PORTLAND, Ore.—Freescale Semiconductor Inc. claims to be the first chip maker to offer quad-core processors for high-end consumer electronic devices, including recording/playback of 3D video, augmented reality, mobile gaming and driver-information systems. The company's new i.MX6 series offers three price/performance levels with one-, two- and four-core models, allowing original equipment manufacturers to design once, but deploy many models.
"We are the only processor manufacturer who has a multi-core platform available in three flavors, one-, two- or four-cores," said Glen Burchers, Freescale's marketing director for the consumer segment. "By offering single-, dual- and quad-core processors, OEMs can do the software one time and spin out three different products at the good, better and best segmentation levels."
Freescale is already targeting e-readers, shipments of which were projected to top 11.5 million units in 2010 and rise to 35 million by 2014 according to In-Stat LLC (Scottsdale, Ariz.). Touchscreen tablets, according to In-Stat, will likewise rise from 13.7 million units in 2010 to over 58 million in 2014. Freescale claims its new i.MX6 offers these OEMs a five-fold speedup over its current generation of i.MX processors that already power the lion's share of the e-reader and touchscreen-tablet markets.
"Freescale processors now power 11 Android-based shipping tablets and we will be showing a total of 23 tablets at CES," said Burchers. "And that is in addition to our leadership in e-readers, where we supply the processors for the first, third and fourth most popular e-readers—the only one we are not in is the Barnes and Noble [Nook]," said Burchers.
The i.MX6 dual and quad versions also include three separate graphics cores—a 3-D core, a 2-D core and a bit-blip engine to off-load the 3-D graphics core for gaming apps. Both high-end processors can handle simultaneous playback and recording of 1080p stereoscopic 3-D video, as well as the tactical overlays required for augmented reality apps. Complex augmented reality apps can dedicate one core to location calculations, one to processing live video and a third to overlaying the tactical information on the live video feed.

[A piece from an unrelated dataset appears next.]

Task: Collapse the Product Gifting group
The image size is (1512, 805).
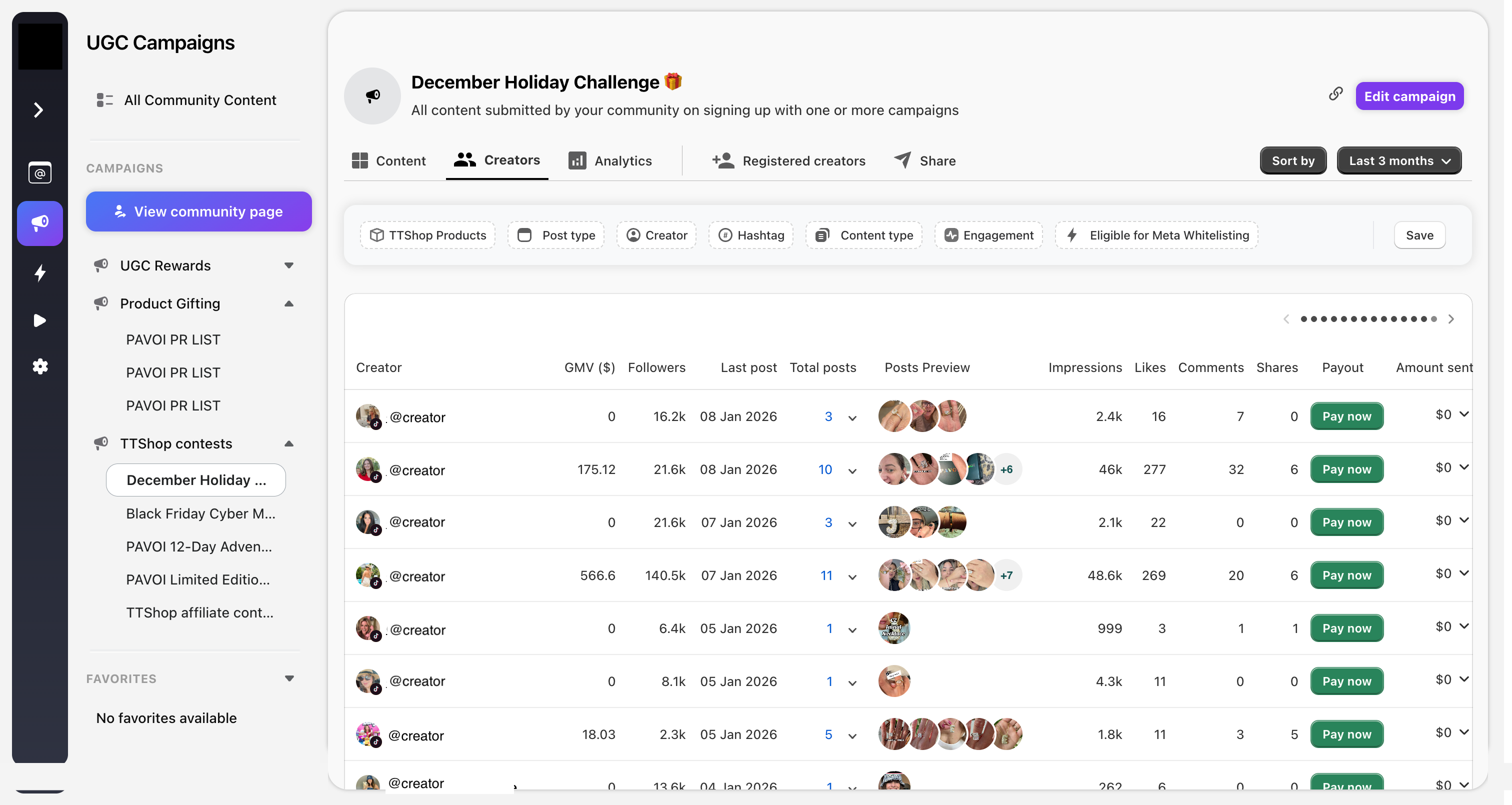Action: point(289,304)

All i.MX6 models use the latest ARM Cortex-A9 cores running at over 1GHz using a system-on-chip platform with common software and development tool compatibility, integrated power management, integrated I/O and pin compatibility within previous i.MX processors. Freescale claims that the ultra-low-power of its i.MX6 will allow mobile consumer electronic devices to extend their battery power for up to 24 hours of HD video playback or 30-plus days of standby power.